### EXTRACT PROVIDED
[Begin]

Ever since he burst onto the independent film landscape in 1998 with his trippy Sundance entry Pi, Aronofsky has shown a fascination with representing what the world looks like to people who have fallen into madness and obsession. The addicts of Requiem for a Dream, the driven scientist in The Fountain and even the broken-down protagonist of The Wrestler all became opportunities for Aronofsky to experiment with sound and images to show viewers characters with a crumbling sense of reality. But with Black Swan, he commits to that concept so fully that it’s either a masterpiece, or a small slice of insanity in its own right.

His setup—working from a script by Mark Heyman, Andres Heinz and John McLaughlin—is deceptively simple. Nina Sayers (Natalie Portman), a young dancer in the corps of a New York City ballet company, enters the new season with a new opportunity. The company’s aging prima ballerina (Winona Ryder) is being shown the door, and the creative director, Thomas, (Vincent Cassel) is looking for a new star to play both the Swan Queen and the Black Swan in his upcoming production of Swan Lake. But is the prim, perfectionist Nina capable of playing the sensual Black Swan the way newcomer Lily (Mila Kunis) might be able to?

That’s the central psychological tension in the story, and Black Swan sets it up brilliantly. We see Nina still living with her controlling mother (Barbara Hershey)—herself a former dancer who never quite made the big time, thanks to conceiving Nina unplanned—in a bedroom piled with stuffed animals and decked out in girlish frills. We get glimpses of Nina’s bulimic purging, and references to a history of self-cutting. An early comment by Thomas makes a distinction between technical proficiency and passion, and Nina—driven by guilt that she has to achieve what her mother couldn’t when she chose Nina over her career—becomes a case study in what the pursuit of perfection can do to the soul.

[End]

### DIRECTIONS
Answer these questions using the Black Swan review.
(a) In what year did Aronofsky's Sundance entry Pi appear?
(b) Which actor plays Thomas, the creative director?
(c) What did Nina's mother do before Nina was born?

### INFORMATION PROVIDED
[Begin]

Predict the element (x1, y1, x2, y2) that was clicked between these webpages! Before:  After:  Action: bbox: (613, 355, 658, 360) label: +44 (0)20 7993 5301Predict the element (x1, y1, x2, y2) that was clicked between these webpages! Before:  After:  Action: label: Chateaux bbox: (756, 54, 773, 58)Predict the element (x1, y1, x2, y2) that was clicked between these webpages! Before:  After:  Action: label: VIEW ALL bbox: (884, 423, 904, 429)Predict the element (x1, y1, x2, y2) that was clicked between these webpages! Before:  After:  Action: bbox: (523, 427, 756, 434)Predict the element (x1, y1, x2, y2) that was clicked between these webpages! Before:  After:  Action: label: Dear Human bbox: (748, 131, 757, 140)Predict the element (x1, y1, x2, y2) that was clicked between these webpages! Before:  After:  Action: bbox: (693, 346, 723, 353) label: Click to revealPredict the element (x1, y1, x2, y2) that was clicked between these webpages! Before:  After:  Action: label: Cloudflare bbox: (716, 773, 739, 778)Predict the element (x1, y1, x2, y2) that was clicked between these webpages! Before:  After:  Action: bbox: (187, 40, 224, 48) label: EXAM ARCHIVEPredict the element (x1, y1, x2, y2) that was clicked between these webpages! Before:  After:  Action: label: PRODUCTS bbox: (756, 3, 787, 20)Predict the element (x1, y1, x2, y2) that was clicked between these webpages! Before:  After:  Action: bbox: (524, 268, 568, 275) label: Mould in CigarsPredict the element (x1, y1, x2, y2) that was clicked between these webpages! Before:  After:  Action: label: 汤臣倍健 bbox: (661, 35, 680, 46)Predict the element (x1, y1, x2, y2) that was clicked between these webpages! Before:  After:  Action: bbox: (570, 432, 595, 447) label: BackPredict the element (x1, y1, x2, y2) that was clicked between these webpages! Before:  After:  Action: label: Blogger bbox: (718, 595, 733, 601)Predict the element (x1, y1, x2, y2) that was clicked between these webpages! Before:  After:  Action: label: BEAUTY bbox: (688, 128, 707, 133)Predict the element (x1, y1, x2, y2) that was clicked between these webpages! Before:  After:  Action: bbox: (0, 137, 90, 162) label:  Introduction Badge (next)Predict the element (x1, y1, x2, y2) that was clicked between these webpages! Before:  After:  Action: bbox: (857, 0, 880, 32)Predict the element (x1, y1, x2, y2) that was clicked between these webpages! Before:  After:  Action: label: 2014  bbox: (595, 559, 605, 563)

[End]

### EXERCISE SOLUTION
(a) 1998
(b) Vincent Cassel
(c) She was a dancer.